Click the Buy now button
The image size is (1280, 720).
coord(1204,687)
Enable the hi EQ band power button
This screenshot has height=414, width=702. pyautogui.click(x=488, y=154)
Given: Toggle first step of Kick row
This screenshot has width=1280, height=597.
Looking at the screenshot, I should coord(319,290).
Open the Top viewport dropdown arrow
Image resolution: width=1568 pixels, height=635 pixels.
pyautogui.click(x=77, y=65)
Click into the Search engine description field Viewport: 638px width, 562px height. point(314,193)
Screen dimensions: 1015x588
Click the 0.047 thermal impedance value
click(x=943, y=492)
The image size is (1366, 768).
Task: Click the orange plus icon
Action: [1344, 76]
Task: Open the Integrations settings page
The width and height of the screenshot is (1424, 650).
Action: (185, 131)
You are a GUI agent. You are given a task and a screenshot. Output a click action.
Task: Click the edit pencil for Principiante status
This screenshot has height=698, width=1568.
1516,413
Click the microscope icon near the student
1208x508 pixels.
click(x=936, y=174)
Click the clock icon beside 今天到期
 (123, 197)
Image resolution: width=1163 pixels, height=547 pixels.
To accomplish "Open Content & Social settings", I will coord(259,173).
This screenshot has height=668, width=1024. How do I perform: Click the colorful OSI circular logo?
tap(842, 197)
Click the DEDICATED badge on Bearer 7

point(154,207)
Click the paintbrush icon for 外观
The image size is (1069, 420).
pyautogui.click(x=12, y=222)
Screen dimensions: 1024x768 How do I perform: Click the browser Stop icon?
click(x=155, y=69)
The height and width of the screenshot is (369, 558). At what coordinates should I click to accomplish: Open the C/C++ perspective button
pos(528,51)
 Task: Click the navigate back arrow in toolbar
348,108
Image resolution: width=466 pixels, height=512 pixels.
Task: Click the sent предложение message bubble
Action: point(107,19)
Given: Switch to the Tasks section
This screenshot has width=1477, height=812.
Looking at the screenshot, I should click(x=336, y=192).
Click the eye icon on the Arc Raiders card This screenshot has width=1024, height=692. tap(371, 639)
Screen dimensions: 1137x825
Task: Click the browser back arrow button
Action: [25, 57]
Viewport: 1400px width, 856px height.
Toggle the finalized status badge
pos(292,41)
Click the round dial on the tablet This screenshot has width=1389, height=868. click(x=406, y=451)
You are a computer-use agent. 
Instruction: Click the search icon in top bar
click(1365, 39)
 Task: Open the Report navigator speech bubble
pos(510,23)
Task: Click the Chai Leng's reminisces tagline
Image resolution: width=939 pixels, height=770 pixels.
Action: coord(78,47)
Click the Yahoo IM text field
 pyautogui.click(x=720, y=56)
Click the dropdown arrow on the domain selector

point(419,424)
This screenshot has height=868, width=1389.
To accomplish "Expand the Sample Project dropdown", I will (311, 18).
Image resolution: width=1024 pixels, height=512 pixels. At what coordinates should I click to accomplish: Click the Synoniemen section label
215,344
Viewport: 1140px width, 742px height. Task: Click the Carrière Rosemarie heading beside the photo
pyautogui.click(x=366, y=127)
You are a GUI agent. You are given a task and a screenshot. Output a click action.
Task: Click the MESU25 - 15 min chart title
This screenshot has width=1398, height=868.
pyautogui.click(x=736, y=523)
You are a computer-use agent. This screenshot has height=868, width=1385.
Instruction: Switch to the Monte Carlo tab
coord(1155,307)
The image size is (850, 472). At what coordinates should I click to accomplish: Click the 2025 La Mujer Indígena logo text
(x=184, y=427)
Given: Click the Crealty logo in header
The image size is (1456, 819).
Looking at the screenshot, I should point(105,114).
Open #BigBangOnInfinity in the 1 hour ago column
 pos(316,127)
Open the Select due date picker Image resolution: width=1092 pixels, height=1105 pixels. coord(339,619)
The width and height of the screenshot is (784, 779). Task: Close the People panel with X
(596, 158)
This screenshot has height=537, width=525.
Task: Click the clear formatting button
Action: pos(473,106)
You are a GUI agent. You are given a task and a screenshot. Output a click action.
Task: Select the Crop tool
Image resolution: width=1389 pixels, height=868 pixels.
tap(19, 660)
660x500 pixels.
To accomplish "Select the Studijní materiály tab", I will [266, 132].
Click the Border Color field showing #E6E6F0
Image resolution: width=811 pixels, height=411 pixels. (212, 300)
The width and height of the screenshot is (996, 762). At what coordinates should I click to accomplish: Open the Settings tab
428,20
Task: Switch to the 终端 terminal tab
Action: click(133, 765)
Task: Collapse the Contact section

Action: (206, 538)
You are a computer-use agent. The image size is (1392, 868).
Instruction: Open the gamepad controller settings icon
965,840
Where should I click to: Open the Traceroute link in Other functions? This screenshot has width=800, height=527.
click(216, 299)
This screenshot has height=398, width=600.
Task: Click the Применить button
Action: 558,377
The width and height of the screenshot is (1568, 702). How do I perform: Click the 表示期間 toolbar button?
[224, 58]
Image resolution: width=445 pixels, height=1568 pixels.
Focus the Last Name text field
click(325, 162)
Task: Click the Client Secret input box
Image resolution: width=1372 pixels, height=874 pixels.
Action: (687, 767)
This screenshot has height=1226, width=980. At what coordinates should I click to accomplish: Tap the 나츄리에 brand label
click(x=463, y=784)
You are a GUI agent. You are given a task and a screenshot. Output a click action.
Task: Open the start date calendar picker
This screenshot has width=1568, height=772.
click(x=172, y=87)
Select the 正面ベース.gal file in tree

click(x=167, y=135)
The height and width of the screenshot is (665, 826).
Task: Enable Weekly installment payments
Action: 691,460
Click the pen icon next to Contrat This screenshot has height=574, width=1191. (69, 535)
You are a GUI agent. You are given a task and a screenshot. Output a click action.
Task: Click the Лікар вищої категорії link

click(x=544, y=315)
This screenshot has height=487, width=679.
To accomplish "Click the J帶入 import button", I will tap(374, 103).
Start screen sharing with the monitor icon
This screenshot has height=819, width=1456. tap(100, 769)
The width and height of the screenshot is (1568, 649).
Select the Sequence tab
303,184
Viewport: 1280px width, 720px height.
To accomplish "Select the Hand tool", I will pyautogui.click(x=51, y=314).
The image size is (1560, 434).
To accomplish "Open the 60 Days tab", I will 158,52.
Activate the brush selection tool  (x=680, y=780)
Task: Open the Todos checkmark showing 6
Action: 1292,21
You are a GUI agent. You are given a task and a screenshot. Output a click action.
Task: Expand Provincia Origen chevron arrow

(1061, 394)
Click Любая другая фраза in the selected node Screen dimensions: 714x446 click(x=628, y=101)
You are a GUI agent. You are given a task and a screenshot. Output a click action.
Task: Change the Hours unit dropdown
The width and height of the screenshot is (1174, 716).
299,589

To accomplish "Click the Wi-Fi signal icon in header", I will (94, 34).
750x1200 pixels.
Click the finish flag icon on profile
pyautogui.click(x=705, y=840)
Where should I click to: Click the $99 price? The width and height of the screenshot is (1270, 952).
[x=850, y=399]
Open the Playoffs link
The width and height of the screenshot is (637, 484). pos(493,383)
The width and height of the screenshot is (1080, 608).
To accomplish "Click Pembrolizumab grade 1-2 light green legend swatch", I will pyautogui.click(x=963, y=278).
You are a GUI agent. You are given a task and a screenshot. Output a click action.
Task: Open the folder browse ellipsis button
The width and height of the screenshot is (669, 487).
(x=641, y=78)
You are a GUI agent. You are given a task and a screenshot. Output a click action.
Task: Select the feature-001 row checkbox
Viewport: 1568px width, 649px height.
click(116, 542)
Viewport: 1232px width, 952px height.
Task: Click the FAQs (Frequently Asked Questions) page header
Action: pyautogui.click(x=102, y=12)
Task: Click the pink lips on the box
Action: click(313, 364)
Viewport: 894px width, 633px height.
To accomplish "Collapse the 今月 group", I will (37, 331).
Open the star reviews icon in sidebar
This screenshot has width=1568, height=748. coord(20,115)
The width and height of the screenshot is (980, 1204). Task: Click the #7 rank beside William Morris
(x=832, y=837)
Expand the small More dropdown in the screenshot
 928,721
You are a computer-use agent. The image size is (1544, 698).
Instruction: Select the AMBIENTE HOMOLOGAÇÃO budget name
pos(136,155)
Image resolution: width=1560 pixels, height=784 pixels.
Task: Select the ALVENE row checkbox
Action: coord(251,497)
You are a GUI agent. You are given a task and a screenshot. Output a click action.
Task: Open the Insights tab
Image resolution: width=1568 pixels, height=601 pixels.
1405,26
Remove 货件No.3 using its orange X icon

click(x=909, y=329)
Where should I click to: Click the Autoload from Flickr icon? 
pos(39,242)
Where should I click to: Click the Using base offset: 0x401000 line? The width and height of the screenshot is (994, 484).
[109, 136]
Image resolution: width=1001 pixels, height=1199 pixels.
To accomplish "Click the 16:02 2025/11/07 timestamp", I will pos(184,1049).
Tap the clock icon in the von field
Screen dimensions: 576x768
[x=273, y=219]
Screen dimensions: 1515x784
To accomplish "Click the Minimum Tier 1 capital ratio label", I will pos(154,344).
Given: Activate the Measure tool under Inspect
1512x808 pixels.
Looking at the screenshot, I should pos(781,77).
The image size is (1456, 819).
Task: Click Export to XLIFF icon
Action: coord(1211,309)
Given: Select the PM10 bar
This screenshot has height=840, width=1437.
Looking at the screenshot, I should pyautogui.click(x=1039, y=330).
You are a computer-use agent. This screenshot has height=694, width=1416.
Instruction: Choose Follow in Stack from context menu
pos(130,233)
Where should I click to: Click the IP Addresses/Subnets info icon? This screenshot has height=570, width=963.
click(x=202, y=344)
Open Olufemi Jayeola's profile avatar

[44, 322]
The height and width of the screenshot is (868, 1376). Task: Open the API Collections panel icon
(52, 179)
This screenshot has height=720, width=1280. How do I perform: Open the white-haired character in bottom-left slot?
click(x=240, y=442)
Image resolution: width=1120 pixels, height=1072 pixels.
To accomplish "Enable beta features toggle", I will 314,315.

What is needed — Return the lines of the records above verbatim, starting at the line that contains "Click the dropdown" and ending at the line that contains "will [266, 132].".

Solved exercise —
Click the dropdown arrow on the domain selector

point(419,424)
This screenshot has height=868, width=1389.
To accomplish "Expand the Sample Project dropdown", I will (311, 18).
Image resolution: width=1024 pixels, height=512 pixels. At what coordinates should I click to accomplish: Click the Synoniemen section label
215,344
Viewport: 1140px width, 742px height. Task: Click the Carrière Rosemarie heading beside the photo
pyautogui.click(x=366, y=127)
You are a GUI agent. You are given a task and a screenshot. Output a click action.
Task: Click the MESU25 - 15 min chart title
This screenshot has width=1398, height=868.
pyautogui.click(x=736, y=523)
You are a computer-use agent. This screenshot has height=868, width=1385.
Instruction: Switch to the Monte Carlo tab
coord(1155,307)
The image size is (850, 472). At what coordinates should I click to accomplish: Click the 2025 La Mujer Indígena logo text
(x=184, y=427)
Given: Click the Crealty logo in header
The image size is (1456, 819).
Looking at the screenshot, I should point(105,114).
Open #BigBangOnInfinity in the 1 hour ago column
 pos(316,127)
Open the Select due date picker Image resolution: width=1092 pixels, height=1105 pixels. coord(339,619)
The width and height of the screenshot is (784, 779). Task: Close the People panel with X
(596, 158)
This screenshot has height=537, width=525.
Task: Click the clear formatting button
Action: pos(473,106)
You are a GUI agent. You are given a task and a screenshot. Output a click action.
Task: Select the Crop tool
Image resolution: width=1389 pixels, height=868 pixels.
tap(19, 660)
660x500 pixels.
To accomplish "Select the Studijní materiály tab", I will [266, 132].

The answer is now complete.